Agilent Variable Swath Mass Spectrometry Calculator

Calculator Inputs

Start m/z

End m/z

Number of Swaths

Target Cycle Time, seconds

MS1 Accumulation, ms

Switching Overhead, ms/window

Minimum MS/MS Time, ms

Swath Overlap, m/z

Minimum Window Width, m/z

Maximum Window Width, m/z

Average Peak Width, seconds

Minimum Points Across Peak

Density Bias

Decimal Places

Density Profile

Example Data Table

Segment	m/z Range	Relative Density	Reason
1	400-500	35	Moderate low mass precursor density
2	500-650	80	Dense peptide precursor region
3	650-850	55	Common targeted compound range
4	850-1050	25	Lower precursor crowding
5	1050-1200	12	Sparse high mass region

Formula Used

Weighted segment area: Segment area = segment width × density^bias.

Target load per swath: Target load = total weighted area ÷ number of swaths.

Variable boundary: Each boundary is placed where cumulative weighted area reaches the next target load.

MS/MS time: MS/MS time = (cycle time in ms − MS1 time − total overhead) ÷ swath count.

Points across peak: Points = chromatographic peak width ÷ achieved cycle time.

Duty cycle: Duty cycle = total product ion accumulation time ÷ achieved cycle time × 100.

How to Use This Calculator

Enter the full precursor m/z range for the planned acquisition method.

Add the number of desired swaths and the target cycle time.

Enter MS1 accumulation time, switching overhead, and minimum product ion accumulation time.

Write the precursor density profile as ranges with values. Use this format: 400-500:35; 500-650:80.

Press the calculate button. Review warnings, cycle time, duty cycle, and window widths.

Download the CSV or PDF file for method development notes.

Agilent Variable Swath Planning Guide

Variable swath acquisition helps a mass spectrometry method collect product ion data across a wide precursor range. The goal is simple. Dense precursor regions receive narrow windows. Sparse regions receive wider windows. This improves selectivity while keeping the cycle time practical.

Why Window Balance Matters

A fixed isolation width can overload crowded m/z bands. Coeluting precursors then enter the same product ion scan. That can reduce spectral clarity and make library matching harder. A variable plan spreads the expected precursor burden more evenly. It uses a density profile to decide where boundaries should move. The calculator converts each profile segment into weighted area. Each swath then receives about the same weighted precursor load.

Cycle Time Considerations

Chromatographic peaks need enough scans for stable quantitation. Narrow windows are useful only when the method still cycles fast enough. The tool subtracts the MS1 scan time and switching overhead. It then estimates the product ion accumulation time per swath. It also estimates points across the peak. A warning appears when the selected plan may undersample a peak.

Practical Method Setup

Start with the measured precursor distribution from a survey run. Enter higher density values where many analytes appear. Use lower values for cleaner regions. Select the number of swaths based on the desired cycle time and minimum product ion accumulation. Check the smallest and widest windows. Very narrow windows can be hard to schedule. Very wide windows can reduce selectivity.

Using Results in the Lab

Export the table after reviewing all warnings. The lower and upper m/z limits can guide method entry. The overlap value helps reduce boundary losses. The duty cycle value shows how much time is used for product ion collection. The final plan should still be verified with standards, retention time coverage, and instrument performance checks. This calculator supports planning, not vendor validation. Use it to compare options before building the final acquisition method.

Reviewing Method Risk

A good plan leaves room for real instrument behavior. Source stability, ion transfer, collision energy, and chromatographic width can change results. Keep notes for each trial. Compare replicate injections. Adjust the density profile when new targets, matrices, or gradients are added, and reassess limits after maintenance or tuning.

FAQs

What is a variable swath method?

It is a data independent acquisition method using different m/z window widths. Dense precursor regions get narrower windows. Sparse regions get wider windows.

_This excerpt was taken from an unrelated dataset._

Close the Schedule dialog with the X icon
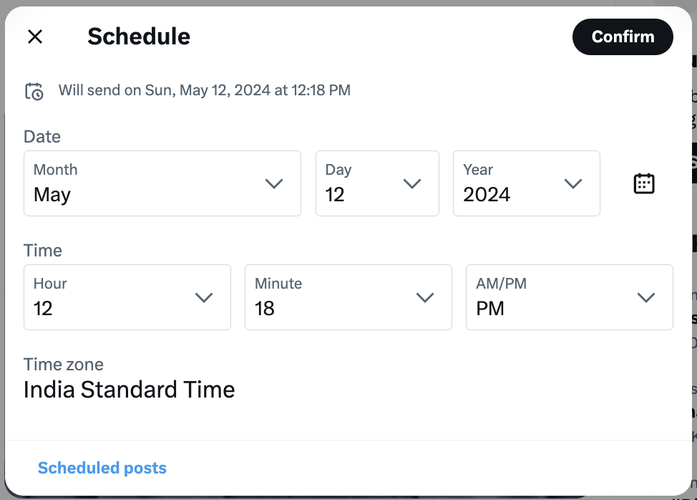 35,37
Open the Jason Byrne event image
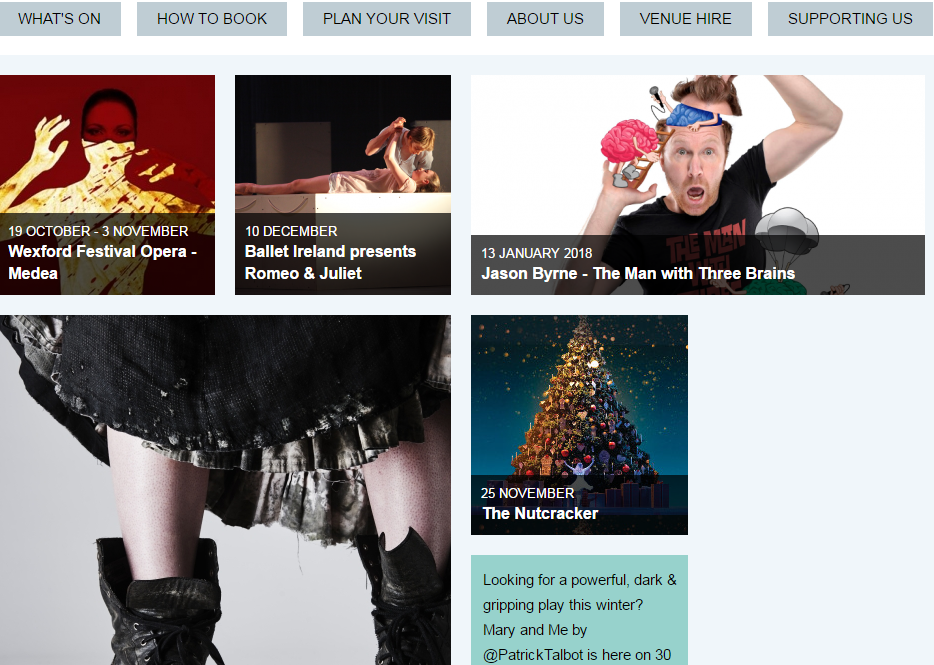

Why does precursor density matter?

Density estimates how crowded each m/z region is. Higher density means more ions may enter one scan, so narrower windows can improve selectivity.

What does density bias control?

Density bias changes how strongly dense regions affect boundary placement. A value of one uses the entered density directly. Zero gives nearly uniform windows.

What is swath overlap?

Overlap extends adjacent windows slightly. It helps reduce losses near boundaries, but large overlap can increase shared precursor content between neighboring windows.

How is MS/MS time estimated?

The calculator subtracts MS1 time and switching overhead from the target cycle. The remaining time is divided across all swaths.

What are points across peak?

Points across peak estimate how many scans sample a chromatographic peak. More points usually support better peak shape and quantitation.

Can I use the output directly?

Use it as a planning guide. Final method entry should be checked against instrument limits, software rules, standards, and laboratory validation requirements.

Why do warnings appear?

Warnings appear when the plan may violate cycle time, accumulation time, peak sampling, or preferred window width limits.